---------- GIVEN INFORMATION

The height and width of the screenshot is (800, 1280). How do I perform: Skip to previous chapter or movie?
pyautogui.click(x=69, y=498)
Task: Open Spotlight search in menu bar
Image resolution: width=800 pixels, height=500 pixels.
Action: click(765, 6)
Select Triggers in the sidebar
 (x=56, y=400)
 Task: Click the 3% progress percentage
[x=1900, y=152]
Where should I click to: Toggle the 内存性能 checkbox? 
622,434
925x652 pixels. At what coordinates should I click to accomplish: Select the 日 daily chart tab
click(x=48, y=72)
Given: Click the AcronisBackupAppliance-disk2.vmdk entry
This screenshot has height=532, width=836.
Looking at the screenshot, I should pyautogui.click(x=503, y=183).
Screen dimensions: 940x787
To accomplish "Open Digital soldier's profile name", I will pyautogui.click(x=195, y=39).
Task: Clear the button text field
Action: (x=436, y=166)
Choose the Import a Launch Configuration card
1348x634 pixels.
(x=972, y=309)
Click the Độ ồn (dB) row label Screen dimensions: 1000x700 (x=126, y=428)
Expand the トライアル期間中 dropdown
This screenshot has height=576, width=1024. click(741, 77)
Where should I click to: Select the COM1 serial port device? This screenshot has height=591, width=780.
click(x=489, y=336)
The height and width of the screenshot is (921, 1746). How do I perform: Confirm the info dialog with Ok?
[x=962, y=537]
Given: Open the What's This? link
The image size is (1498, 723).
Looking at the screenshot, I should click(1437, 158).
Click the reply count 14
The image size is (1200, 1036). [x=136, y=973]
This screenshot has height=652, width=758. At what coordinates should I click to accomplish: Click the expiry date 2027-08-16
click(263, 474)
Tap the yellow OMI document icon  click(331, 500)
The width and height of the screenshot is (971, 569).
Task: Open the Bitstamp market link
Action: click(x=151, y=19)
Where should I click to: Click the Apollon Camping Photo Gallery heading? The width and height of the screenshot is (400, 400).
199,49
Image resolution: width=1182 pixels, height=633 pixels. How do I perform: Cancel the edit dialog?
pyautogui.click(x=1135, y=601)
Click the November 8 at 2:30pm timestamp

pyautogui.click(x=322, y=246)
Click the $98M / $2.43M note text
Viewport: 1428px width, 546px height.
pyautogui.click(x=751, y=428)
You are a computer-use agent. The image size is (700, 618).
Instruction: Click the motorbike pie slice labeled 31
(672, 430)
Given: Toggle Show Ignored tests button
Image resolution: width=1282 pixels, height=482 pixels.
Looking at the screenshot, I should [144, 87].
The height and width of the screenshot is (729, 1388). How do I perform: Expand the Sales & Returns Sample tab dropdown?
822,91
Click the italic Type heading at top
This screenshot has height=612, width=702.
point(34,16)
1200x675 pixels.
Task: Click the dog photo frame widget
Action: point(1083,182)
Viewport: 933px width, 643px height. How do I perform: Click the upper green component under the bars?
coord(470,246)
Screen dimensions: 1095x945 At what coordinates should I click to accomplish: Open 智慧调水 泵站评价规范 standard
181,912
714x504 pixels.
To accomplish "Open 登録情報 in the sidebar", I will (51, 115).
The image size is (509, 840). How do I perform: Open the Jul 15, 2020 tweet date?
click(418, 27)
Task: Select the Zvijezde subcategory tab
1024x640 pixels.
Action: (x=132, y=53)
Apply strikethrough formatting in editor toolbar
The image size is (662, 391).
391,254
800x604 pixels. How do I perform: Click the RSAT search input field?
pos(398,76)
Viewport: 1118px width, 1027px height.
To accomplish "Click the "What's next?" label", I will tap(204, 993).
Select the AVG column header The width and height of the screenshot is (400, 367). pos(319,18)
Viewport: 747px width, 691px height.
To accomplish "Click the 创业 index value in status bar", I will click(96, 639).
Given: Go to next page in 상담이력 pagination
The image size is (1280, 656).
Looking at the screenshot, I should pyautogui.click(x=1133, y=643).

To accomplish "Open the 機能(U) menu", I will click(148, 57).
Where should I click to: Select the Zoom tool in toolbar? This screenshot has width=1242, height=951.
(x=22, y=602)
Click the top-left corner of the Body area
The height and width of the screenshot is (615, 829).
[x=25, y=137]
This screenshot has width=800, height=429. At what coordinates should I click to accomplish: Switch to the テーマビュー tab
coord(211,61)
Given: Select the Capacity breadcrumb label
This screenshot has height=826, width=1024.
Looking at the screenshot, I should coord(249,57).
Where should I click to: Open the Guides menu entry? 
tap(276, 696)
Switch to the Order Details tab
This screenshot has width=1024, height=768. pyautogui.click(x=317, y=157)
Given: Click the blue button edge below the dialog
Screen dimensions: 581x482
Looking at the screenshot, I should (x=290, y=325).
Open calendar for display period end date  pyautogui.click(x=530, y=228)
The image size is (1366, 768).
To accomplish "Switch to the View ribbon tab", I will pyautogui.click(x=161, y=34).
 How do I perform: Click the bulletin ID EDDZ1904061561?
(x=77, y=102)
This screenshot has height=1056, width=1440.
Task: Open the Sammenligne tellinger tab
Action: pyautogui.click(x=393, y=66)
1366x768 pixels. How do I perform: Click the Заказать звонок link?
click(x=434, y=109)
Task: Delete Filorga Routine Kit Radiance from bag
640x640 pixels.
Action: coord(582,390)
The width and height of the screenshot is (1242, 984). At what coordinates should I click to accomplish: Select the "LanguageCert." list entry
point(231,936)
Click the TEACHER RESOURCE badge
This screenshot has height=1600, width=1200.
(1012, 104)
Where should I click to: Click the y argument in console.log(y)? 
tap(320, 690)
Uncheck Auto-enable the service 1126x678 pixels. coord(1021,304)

--------------------

*WHAT YOU WILL DO*
The job here is to find each line above with the word "next" and copy it.

*WRITTEN ANSWER*
To accomplish "Click the "What's next?" label", I will tap(204, 993).
Given: Go to next page in 상담이력 pagination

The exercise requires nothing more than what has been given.